> _Exercise requirements_: From the line that contains "Where should I" down to the last line of the entries, repeat every line exactly. Do not carry over the pictures.

Data extracted from a collection
##########
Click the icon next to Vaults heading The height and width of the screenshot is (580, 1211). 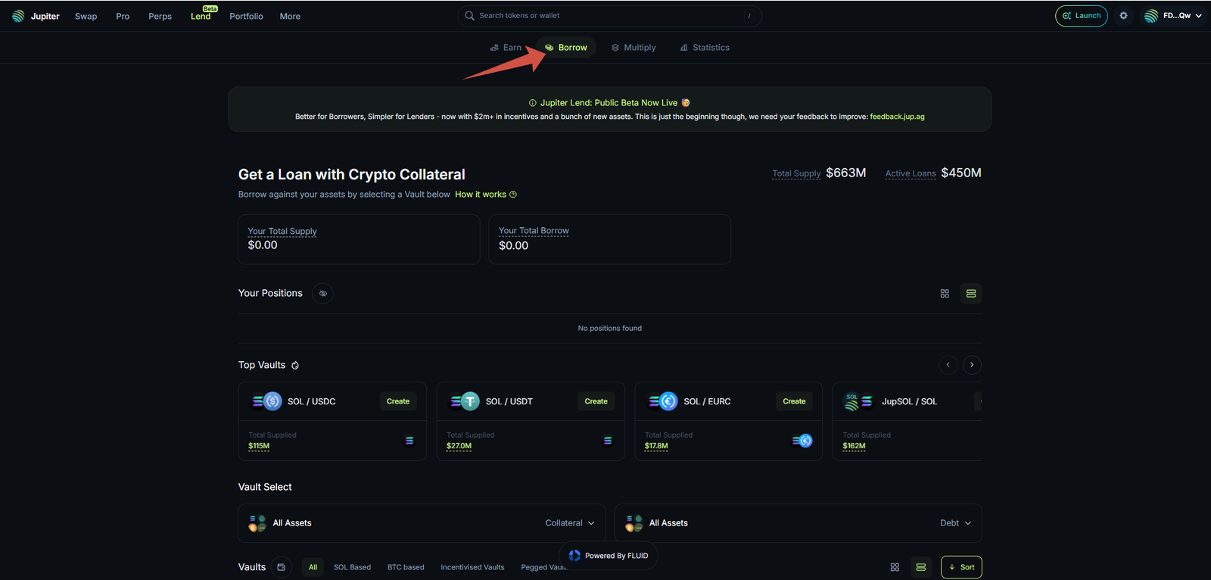tap(282, 567)
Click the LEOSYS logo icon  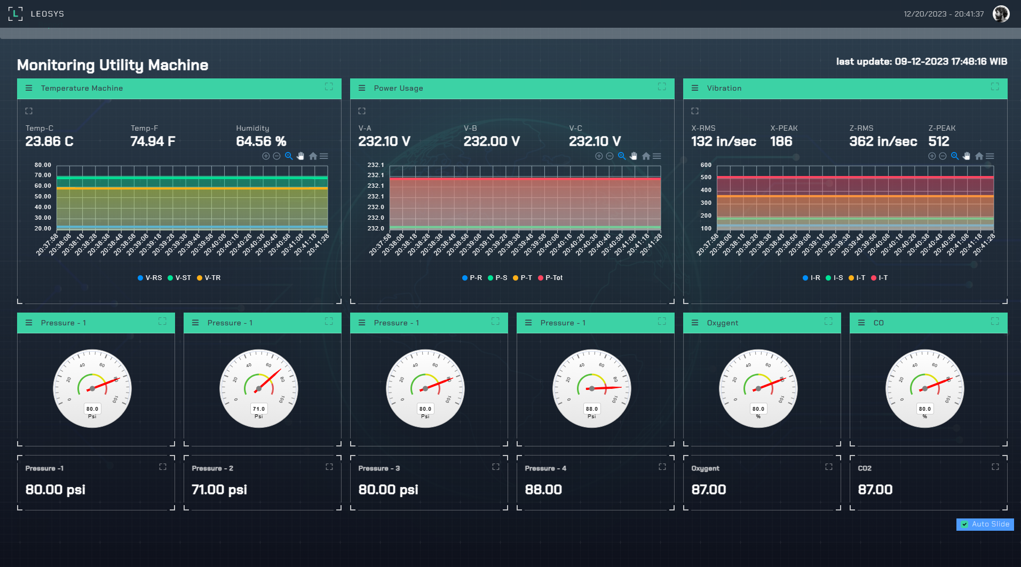[x=15, y=14]
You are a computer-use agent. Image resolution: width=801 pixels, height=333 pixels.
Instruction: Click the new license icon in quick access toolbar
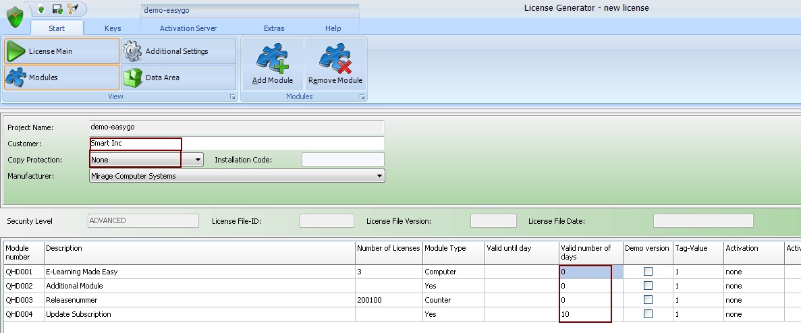point(42,9)
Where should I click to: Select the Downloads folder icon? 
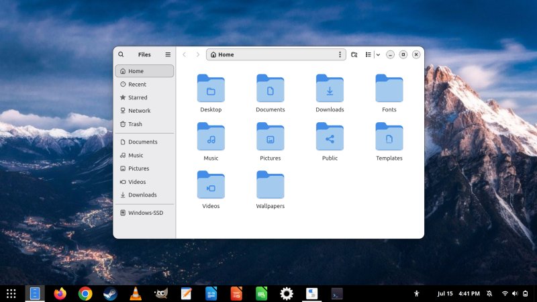pyautogui.click(x=330, y=89)
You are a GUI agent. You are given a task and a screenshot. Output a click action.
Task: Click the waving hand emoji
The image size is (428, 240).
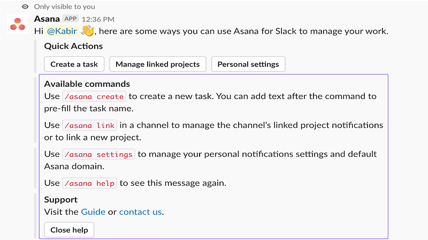[87, 31]
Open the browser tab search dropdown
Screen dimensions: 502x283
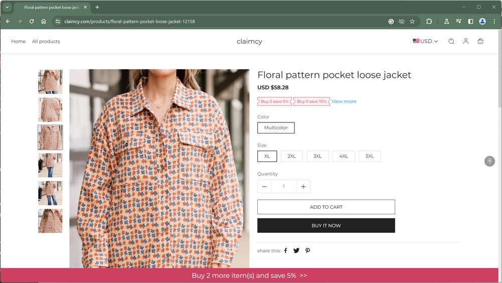[8, 7]
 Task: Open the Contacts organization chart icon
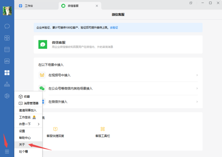(7, 84)

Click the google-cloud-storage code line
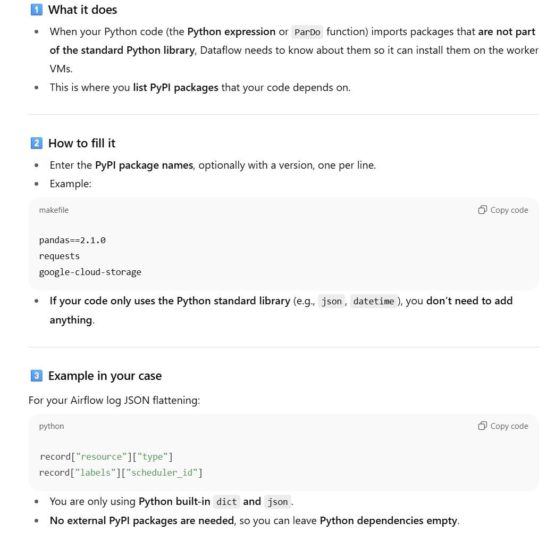[x=90, y=272]
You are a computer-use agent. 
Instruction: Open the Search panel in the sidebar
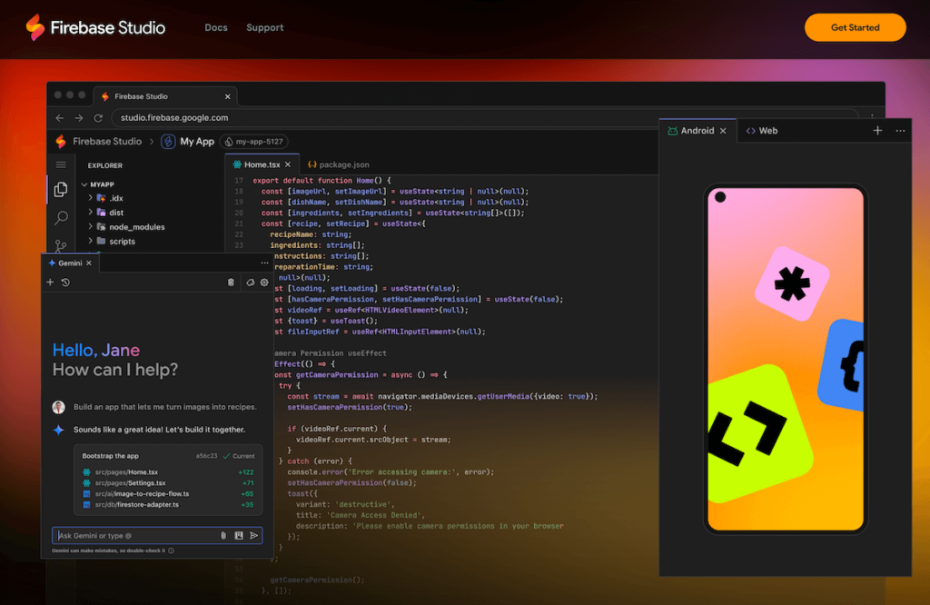coord(61,215)
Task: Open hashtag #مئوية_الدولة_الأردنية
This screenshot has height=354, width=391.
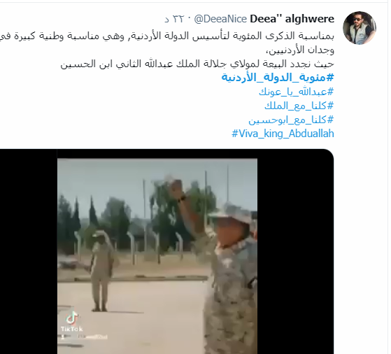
##########
> _Answer below_:
Where should I click to: Select the Downloads folder icon? 
pyautogui.click(x=330, y=89)
You are a GUI agent. You are given a task and a screenshot. Output a click action.
Task: Click the waving hand emoji
The image size is (428, 240).
[87, 31]
Open the browser tab search dropdown
Screen dimensions: 502x283
[8, 7]
 Task: Open the Contacts organization chart icon
(7, 84)

Click the google-cloud-storage code line
[x=90, y=272]
You are a computer-use agent. 
Instruction: Open the Search panel in the sidebar
coord(61,215)
Task: Open hashtag #مئوية_الدولة_الأردنية
This screenshot has height=354, width=391.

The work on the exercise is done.